Manish Tiwary, country manager for Amazon India, has stepped down to pursue other opportunities, ending an eight-year association with the global ecommerce major.
Tiwary joined Amazon India in 2016 and spent four years as vice president before being elevated to country manager in 2020. He led the consumer and seller services vertical for four years. Before joining Amazon, he served as the managing director of Unilever’s Gulf business.
Tiwary will remain with the company until October, the firm said in a statement on Tuesday, and Amit Agarwal, vice president of India and emerging markets, will work closely with the team once he leaves.
The company said, “India is an important priority for Amazon. We are excited by the momentum and business results we have already achieved, and we are even more optimistic about the significant opportunities ahead to innovate on behalf of our customers and digitally transform lives and livelihoods.”
Amazon’s India arm continues to face stiff competition from Walmart-owned Flipkart and tier 2-focused Meesho in India’s growing e-commerce market. The market is currently valued at $70 billion and is forecast to grow to $325 billion by 2030, driven by increasing internet penetration and smartphone users.
India has turned out to be a key market for Amazon India, prompting greater investment over the past few years. In February, the firm’s US entity invested about $100 million in Amazon Seller Services.
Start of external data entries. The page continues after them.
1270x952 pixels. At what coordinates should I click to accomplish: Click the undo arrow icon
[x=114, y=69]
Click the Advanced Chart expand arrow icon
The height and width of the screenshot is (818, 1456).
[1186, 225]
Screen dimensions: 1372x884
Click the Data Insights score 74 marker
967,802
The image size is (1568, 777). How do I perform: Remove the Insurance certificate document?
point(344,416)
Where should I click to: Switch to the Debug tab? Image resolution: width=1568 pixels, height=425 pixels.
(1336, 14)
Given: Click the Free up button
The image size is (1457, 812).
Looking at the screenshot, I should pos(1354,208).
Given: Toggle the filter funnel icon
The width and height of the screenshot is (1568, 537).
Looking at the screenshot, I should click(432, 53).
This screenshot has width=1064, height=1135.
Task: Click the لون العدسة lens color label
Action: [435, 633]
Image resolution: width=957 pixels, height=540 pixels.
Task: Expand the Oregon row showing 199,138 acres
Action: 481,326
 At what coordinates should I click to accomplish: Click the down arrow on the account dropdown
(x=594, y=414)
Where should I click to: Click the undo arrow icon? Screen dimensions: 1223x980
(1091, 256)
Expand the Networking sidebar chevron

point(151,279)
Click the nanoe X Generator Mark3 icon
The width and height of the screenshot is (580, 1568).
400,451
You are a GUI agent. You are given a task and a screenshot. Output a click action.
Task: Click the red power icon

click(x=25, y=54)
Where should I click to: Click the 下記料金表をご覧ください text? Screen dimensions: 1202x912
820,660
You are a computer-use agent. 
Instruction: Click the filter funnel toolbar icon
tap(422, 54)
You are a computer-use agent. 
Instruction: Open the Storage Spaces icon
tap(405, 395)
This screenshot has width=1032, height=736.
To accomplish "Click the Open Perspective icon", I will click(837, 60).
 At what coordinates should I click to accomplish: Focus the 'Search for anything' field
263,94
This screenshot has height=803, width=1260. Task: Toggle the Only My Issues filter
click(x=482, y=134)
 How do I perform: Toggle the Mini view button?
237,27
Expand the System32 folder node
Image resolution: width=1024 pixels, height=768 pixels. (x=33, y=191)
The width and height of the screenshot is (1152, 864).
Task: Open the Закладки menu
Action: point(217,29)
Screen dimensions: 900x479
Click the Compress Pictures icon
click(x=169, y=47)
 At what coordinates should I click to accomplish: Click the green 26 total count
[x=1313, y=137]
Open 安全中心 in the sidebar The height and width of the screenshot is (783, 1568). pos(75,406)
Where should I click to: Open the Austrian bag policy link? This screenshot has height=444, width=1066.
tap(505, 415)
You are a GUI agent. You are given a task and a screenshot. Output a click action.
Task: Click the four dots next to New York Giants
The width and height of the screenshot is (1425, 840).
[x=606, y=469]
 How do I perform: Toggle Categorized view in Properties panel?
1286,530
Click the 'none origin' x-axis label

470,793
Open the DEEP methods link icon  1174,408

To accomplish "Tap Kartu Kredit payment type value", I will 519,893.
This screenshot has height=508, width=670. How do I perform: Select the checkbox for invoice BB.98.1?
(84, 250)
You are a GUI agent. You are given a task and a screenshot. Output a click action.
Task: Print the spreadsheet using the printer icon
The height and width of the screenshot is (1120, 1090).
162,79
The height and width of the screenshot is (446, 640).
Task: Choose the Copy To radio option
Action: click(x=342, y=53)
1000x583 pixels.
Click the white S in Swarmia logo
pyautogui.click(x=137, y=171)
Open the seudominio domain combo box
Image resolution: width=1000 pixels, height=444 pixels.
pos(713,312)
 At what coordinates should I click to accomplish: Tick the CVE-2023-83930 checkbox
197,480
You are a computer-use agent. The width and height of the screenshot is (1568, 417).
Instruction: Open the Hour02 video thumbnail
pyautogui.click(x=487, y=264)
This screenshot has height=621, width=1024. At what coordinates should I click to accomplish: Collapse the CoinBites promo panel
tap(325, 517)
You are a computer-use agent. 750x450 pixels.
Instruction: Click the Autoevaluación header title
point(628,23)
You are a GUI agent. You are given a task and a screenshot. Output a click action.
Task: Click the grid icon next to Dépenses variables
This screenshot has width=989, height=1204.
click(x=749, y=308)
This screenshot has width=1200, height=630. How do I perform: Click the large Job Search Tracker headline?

Tiwary said last year that the tech giant had digitised more than two million small businesses in India in 2022 alone, and was on course to meet its target of digitising 10 million of them by 2025.
In July we reported that a controversial levy India imposed four years ago on digital services rendered to Indian businesses by offshore technology firms, which caused a tiff between New Delhi and Washington, has been scrapped.
The Finance Bill 2024 presented by finance minister Nirmala Sitharaman proposed to scrap from 1 August the 2% equalisation levy on a wide array of services rendered by offshore tech firms including cloud services and e-commerce services.
The move brings huge relief to global e-commerce players, especially American ones, as many businesses were facing tax disputes on account of this levy, experts said.
India had in 2020 expanded the scope of its equalisation levy – first introduced in 2016 on offshore firms hosting advertisements targeted at Indian consumers – to include other e-commerce services by off-shore entities.